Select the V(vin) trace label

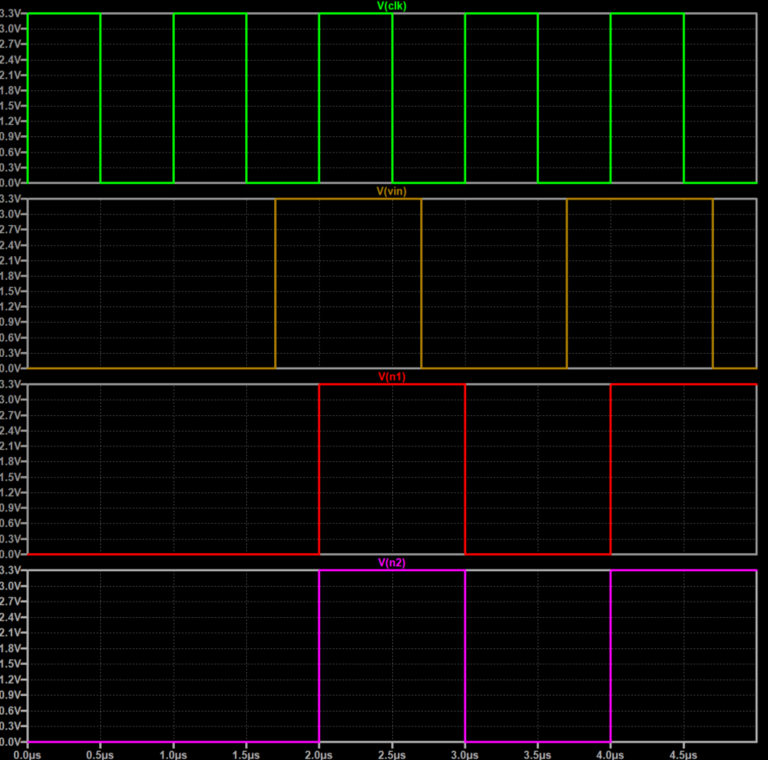pos(391,191)
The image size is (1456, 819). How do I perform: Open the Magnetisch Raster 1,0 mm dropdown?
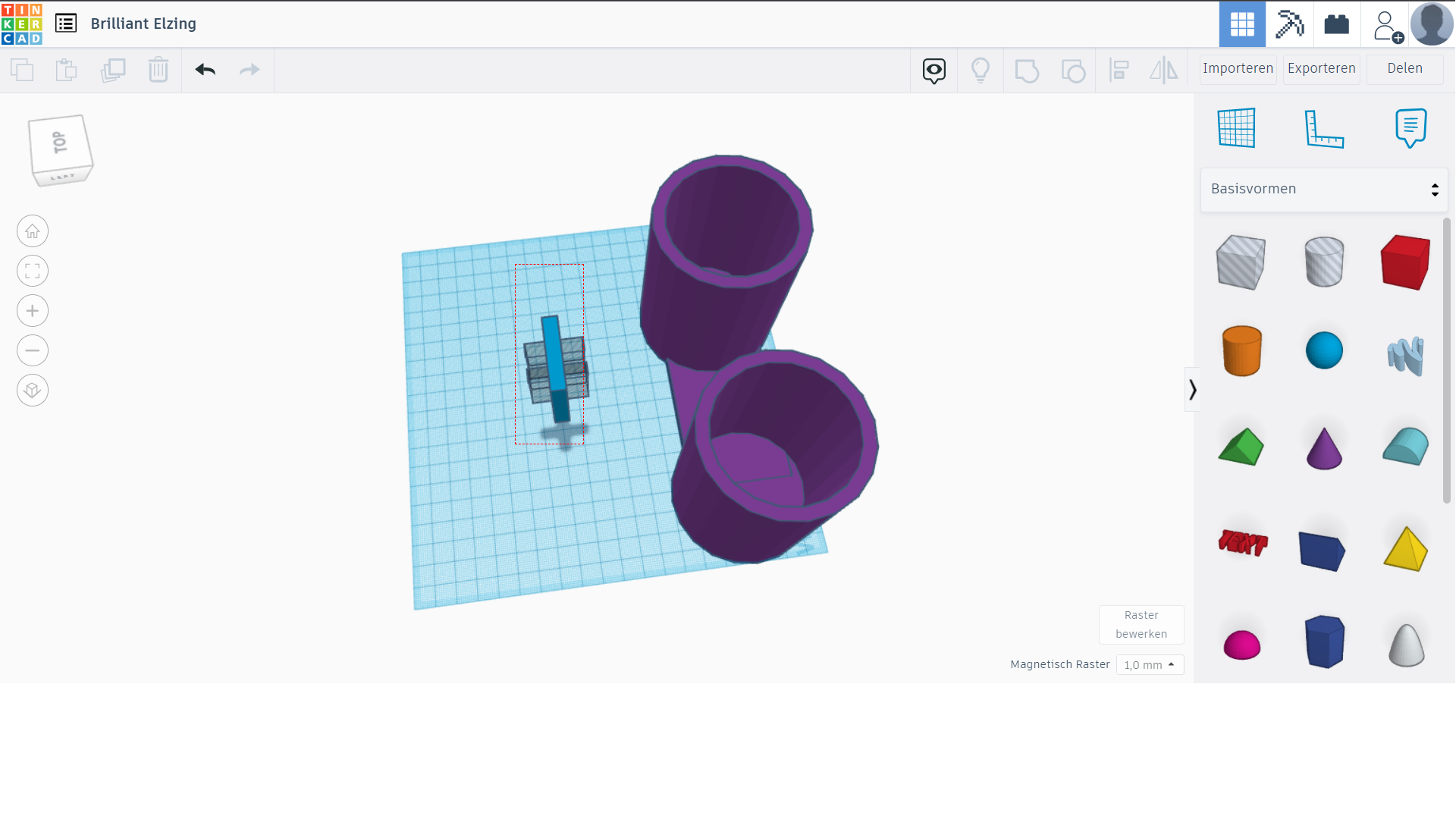click(1150, 665)
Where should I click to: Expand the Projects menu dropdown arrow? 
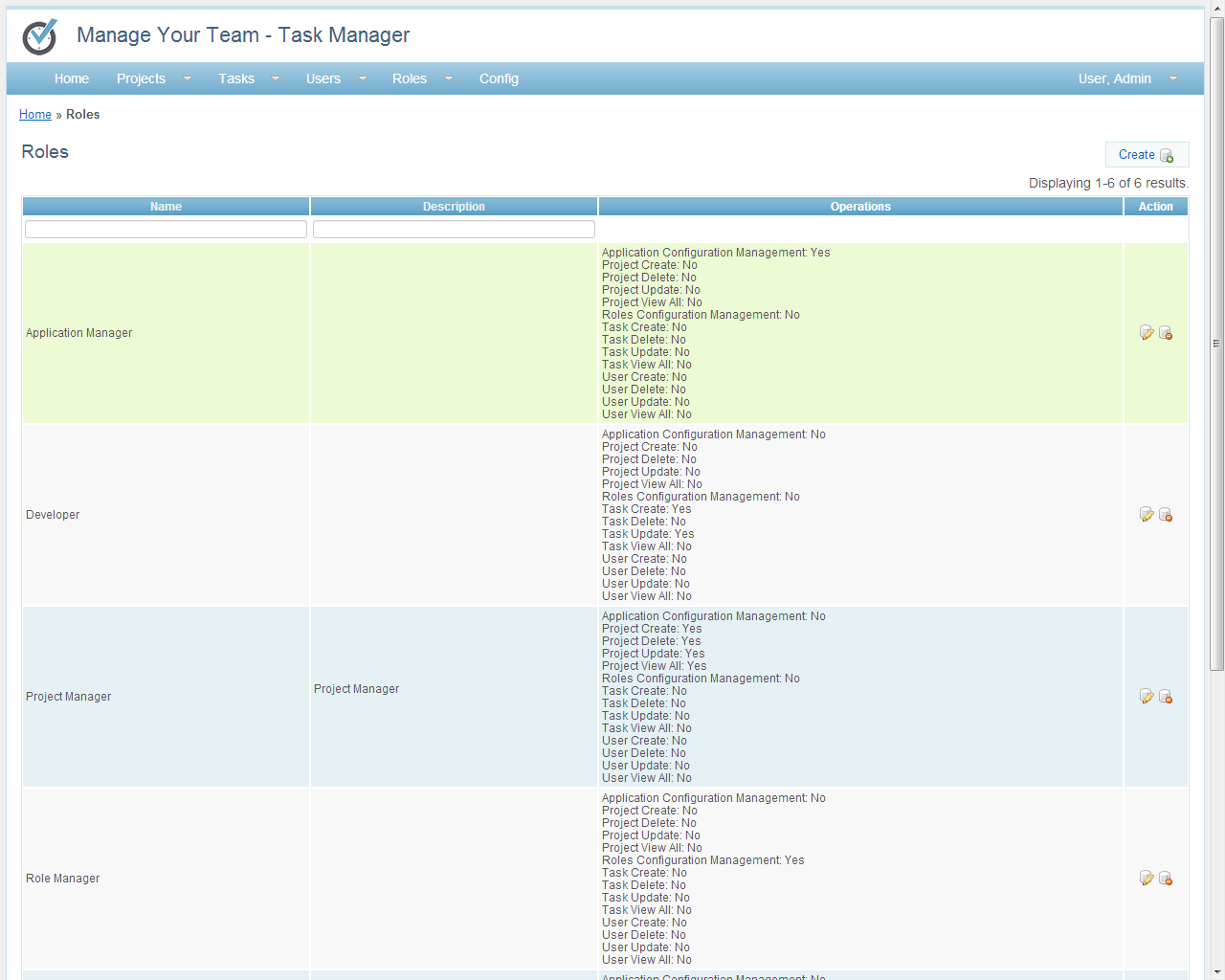pos(188,78)
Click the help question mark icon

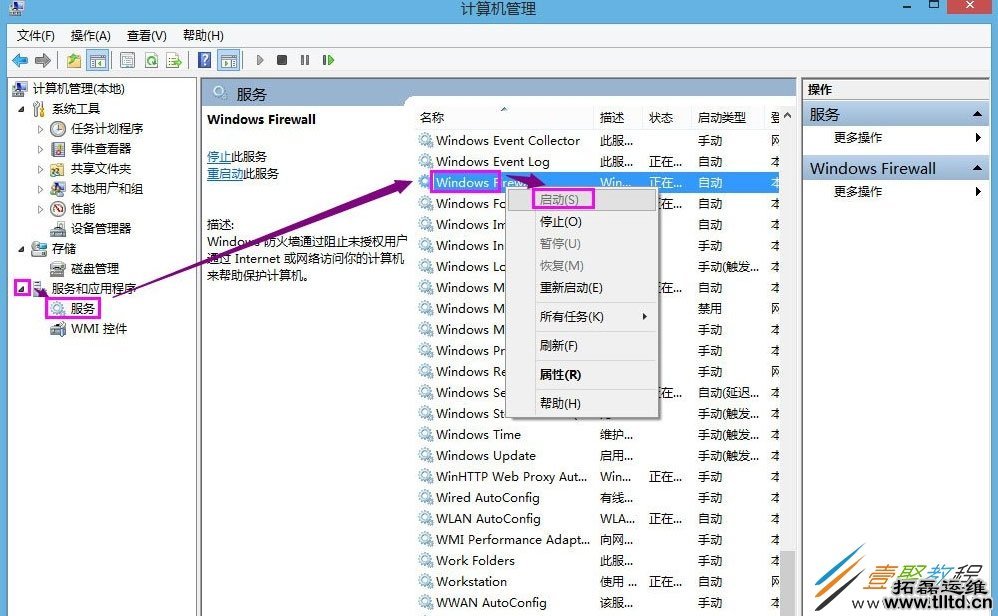point(204,60)
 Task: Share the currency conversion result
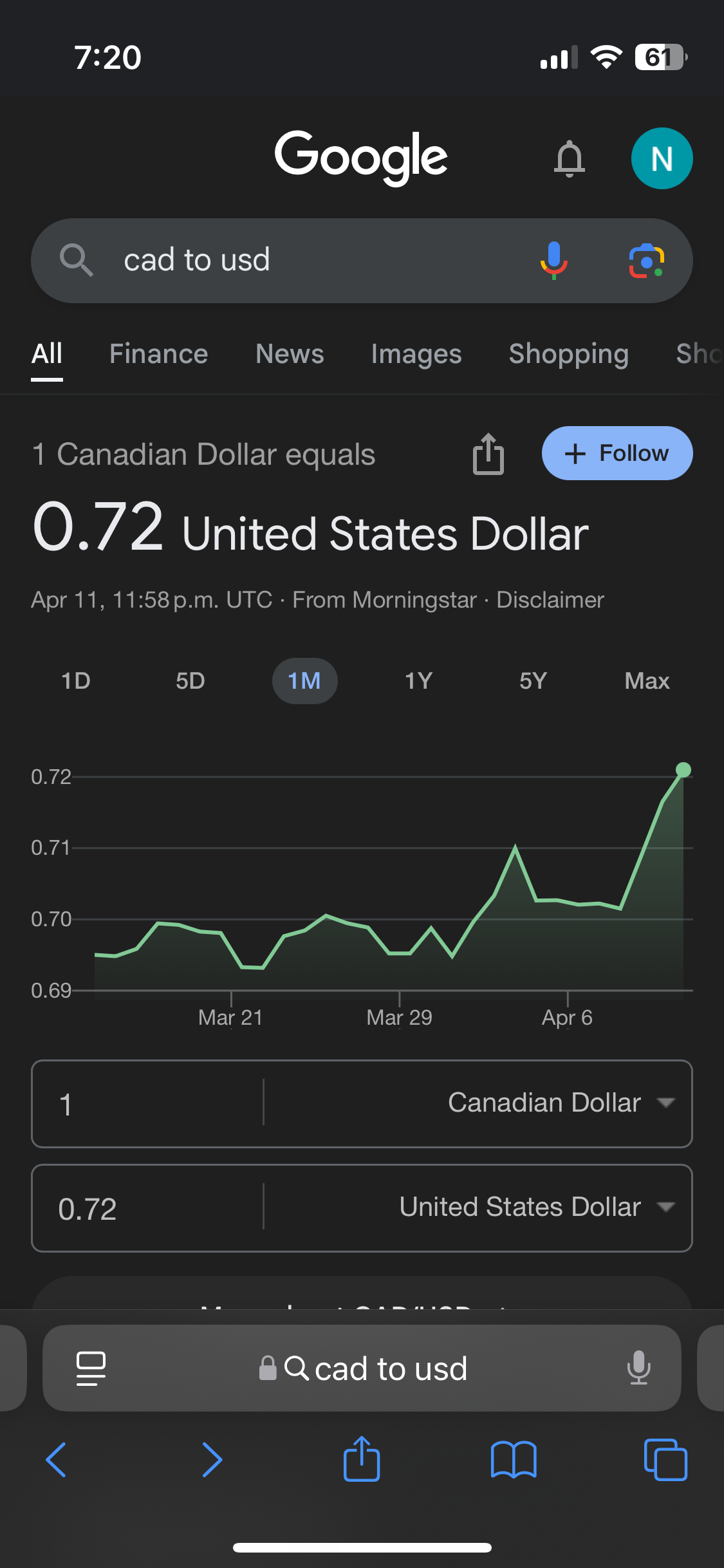(488, 454)
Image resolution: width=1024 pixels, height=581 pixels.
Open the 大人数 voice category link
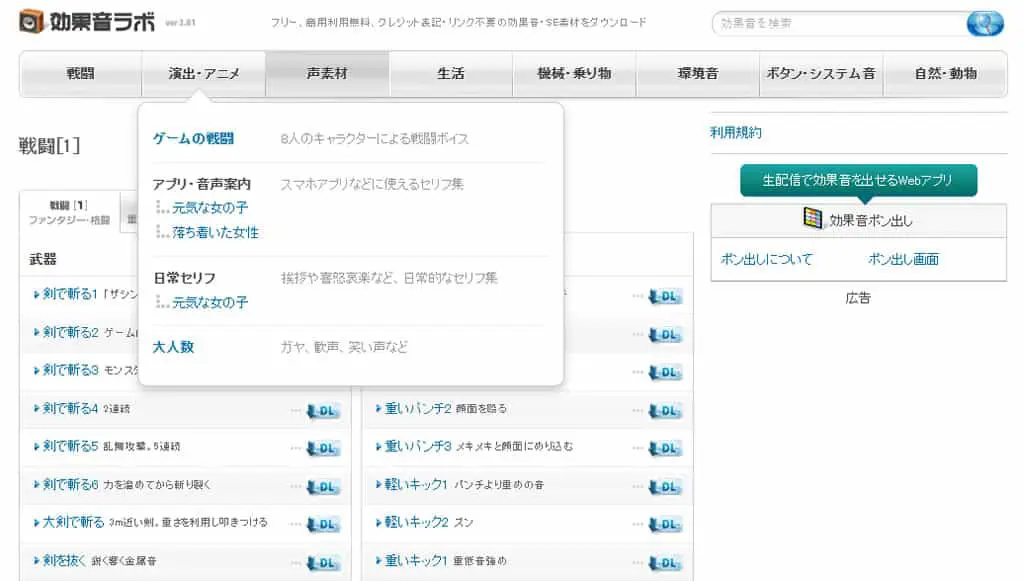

-- -- --

* _Objective_
Rewrite the text of the records above as a JSON list of strings, with one string per line and no entries for blank lines. Leave the pictures out of the list.

* _Full response_
[
  "Select the V(vin) trace label",
  "pos(391,191)",
  "The image size is (1456, 819). How do I perform: Open the Magnetisch Raster 1,0 mm dropdown?",
  "click(1150, 665)",
  "Where should I click to: Expand the Projects menu dropdown arrow? ",
  "pos(188,78)",
  "Click the help question mark icon",
  "point(204,60)",
  " Task: Share the currency conversion result",
  "(488, 454)",
  "Image resolution: width=1024 pixels, height=581 pixels.",
  "Open the 大人数 voice category link"
]